Complete hyperentangled-Bell-state analysis for quantum communication

It is impossible to unambiguously distinguish the four Bell states in polarization, resorting to linear optical elements only. Recently, the hyperentangled Bell state, the simultaneous entanglement in more than one degree of freedom, has been used to assist in the complete Bell-state analysis of the four Bell states. However, if the additional degree of freedom is qubitlike, one can only distinguish 7 from the group of 16 states.
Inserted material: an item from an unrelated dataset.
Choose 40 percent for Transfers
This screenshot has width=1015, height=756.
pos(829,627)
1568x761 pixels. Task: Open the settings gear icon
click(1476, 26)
Here we present a way to distinguish the hyperentangled Bell states completely with the help of cross-Kerr nonlinearity. Also, we discuss its application in the quantum teleportation of a particle in an unknown state in two different degrees of freedom and in the entanglement swapping of hyperentangled states. These applications will increase the channel capacity of long-distance quantum communication.

Figure 1

Schematic diagram of the present HBSA protocol for spatial-mode entangled Bell states. This QND is used to distinguish the even-parity states $\{|{\varphi }^{\pm }\rangle {}_S\}$ from the odd-parity states $\{|{\psi }^{\pm }\rangle {}_S\}$. The action of first cross-Kerr nonlinearity puts a phase shift $\theta$ on the coherent probe beam if a photon appears in the mode coupled. The second cross-Kerr nonlinearity puts a phase shift with $-\theta$. After the nonlinear interactions, the probe beam picks up the phase shift $\theta$ or $-\theta$ if the state is $|a1b1\rangle$ or $|a2b2\rangle$, respectively. Otherwise, the states $|a1b2\rangle$ and $|a2b1\rangle$ pick up no phase shifts.

Figure 2

The second QND for the BSA in spatial modes. 50:50 BS acts as a Hadamard operation. ${\theta }_i$ ($i=1,2,3,4$) represent four different cross-Kerr nonlinear media with the phase shifts ${\theta }_i$. This QND is used to distinguish the four spatial modes $c1c2$, $d1d2$, $c1d2$, and $d1c2$ with the phase shifts ${\theta }_1+{\theta }_3$, ${\theta }_2+{\theta }_4$, ${\theta }_1+{\theta }_4$, and ${\theta }_2+{\theta }_3$, respectively. When the two photons appear at the spatial modes $c1c2$ or $d1d2$ ($c1d2$ or $d1c2$), they are originally in the Bell state $|{\varphi }^{+}\rangle {}_s$ ($|{\varphi }^{-}\rangle {}_s$) if the phase shift in the first QND is $\theta$ or $-\theta$. The result is kept for the state $|{\psi }^{+}\rangle {}_s$ ($|{\psi }^{-}\rangle {}_s$) when the phase shift in the first QND is zero. Completing the BSA with the first and the second QNDs, the outports of the two photons are determinate, which provides useful information for the analysis of the Bell states in the polarization degree of freedom.

Figure 3

Schematic diagram of the present HBSA protocol for Bell states in polarization. The state $|\mathit{HH}\rangle$ picks up the phase shift $\theta$ and $|\mathit{VV}\rangle$ picks up the phase shift $-\theta$. The states $|\mathit{HV}\rangle$ and $|\mathit{VH}\rangle$ pick up no phase shifts. That is, this setup is a parity-check device for the four Bell states in polarization.

Figure 4

The setup for distinguishing the relative phases of the Bell states in polarization. PBS, polarization beam splitter which is used to pass through $|H\rangle$ polarization photons and reflect $|V\rangle$ polarization photons. The wave plates $R_{45}$ rotate the horizontal and vertical polarizations by ${45}^{°}$, which accomplishes a Hadamard operation on polarization.

Figure 5

The procedure of teleportation of an unknown single-particle state in the polarization- and spatial-mode degrees of freedom with a hyperentanglement-state channel, resorting to HBSA.

Figure 6

Schematic diagram of hyperentanglement swapping in the polarization- and spatial-mode degrees of freedom. The initial hyperentangled states are prepared in nodes $\mathit{AB}$ and $\mathit{CD}$ (also the four photons). After Alice performs the HBSA on the two photons $\mathit{BC}$, Bob and Charlie can get the hyperentangled state between nodes $A$ and $D$. $a1b1$ ($a2b2$) are the different spatial modes for each hyperentangled state.